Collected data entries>
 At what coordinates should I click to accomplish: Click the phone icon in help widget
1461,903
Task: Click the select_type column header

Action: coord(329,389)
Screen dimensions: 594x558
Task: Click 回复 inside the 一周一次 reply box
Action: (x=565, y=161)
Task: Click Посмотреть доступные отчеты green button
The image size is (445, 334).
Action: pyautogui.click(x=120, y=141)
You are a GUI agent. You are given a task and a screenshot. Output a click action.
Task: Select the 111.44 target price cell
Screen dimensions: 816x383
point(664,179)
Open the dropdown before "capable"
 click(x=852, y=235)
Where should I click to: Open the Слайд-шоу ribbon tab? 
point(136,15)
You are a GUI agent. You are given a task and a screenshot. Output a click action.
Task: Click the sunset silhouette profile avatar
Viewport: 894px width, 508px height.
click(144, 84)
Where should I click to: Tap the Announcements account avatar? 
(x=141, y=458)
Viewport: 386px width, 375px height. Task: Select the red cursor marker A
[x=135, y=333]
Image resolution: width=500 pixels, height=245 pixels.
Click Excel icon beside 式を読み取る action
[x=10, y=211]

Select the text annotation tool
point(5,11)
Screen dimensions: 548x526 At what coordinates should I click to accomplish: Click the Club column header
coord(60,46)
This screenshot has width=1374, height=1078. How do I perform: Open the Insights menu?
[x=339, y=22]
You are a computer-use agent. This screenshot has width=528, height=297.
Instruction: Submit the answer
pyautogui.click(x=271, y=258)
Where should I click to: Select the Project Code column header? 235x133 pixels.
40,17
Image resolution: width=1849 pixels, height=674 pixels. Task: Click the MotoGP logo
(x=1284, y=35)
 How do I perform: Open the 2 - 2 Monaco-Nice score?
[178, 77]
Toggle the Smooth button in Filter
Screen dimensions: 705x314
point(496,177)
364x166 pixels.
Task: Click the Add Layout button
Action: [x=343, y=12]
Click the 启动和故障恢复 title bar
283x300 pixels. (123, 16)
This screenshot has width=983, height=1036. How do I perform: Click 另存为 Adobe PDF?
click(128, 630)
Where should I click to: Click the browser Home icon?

Problem to solve> Each record must be transcribed exactly, with nothing left out.

Answer space>
 At what coordinates should I click to accomplish: Click the phone icon in help widget
1461,903
Task: Click the select_type column header

Action: coord(329,389)
Screen dimensions: 594x558
Task: Click 回复 inside the 一周一次 reply box
Action: (x=565, y=161)
Task: Click Посмотреть доступные отчеты green button
The image size is (445, 334).
Action: pyautogui.click(x=120, y=141)
You are a GUI agent. You are given a task and a screenshot. Output a click action.
Task: Select the 111.44 target price cell
Screen dimensions: 816x383
point(664,179)
Open the dropdown before "capable"
 click(x=852, y=235)
Where should I click to: Open the Слайд-шоу ribbon tab? 
point(136,15)
You are a GUI agent. You are given a task and a screenshot. Output a click action.
Task: Click the sunset silhouette profile avatar
Viewport: 894px width, 508px height.
click(144, 84)
Where should I click to: Tap the Announcements account avatar? 
(x=141, y=458)
Viewport: 386px width, 375px height. Task: Select the red cursor marker A
[x=135, y=333]
Image resolution: width=500 pixels, height=245 pixels.
Click Excel icon beside 式を読み取る action
[x=10, y=211]

Select the text annotation tool
point(5,11)
Screen dimensions: 548x526 At what coordinates should I click to accomplish: Click the Club column header
coord(60,46)
This screenshot has width=1374, height=1078. How do I perform: Open the Insights menu?
[x=339, y=22]
You are a computer-use agent. This screenshot has width=528, height=297.
Instruction: Submit the answer
pyautogui.click(x=271, y=258)
Where should I click to: Select the Project Code column header? 235x133 pixels.
40,17
Image resolution: width=1849 pixels, height=674 pixels. Task: Click the MotoGP logo
(x=1284, y=35)
 How do I perform: Open the 2 - 2 Monaco-Nice score?
[178, 77]
Toggle the Smooth button in Filter
Screen dimensions: 705x314
point(496,177)
364x166 pixels.
Task: Click the Add Layout button
Action: [x=343, y=12]
Click the 启动和故障恢复 title bar
283x300 pixels. (123, 16)
This screenshot has width=983, height=1036. How do I perform: Click 另存为 Adobe PDF?
click(128, 630)
Where should I click to: Click the browser Home icon?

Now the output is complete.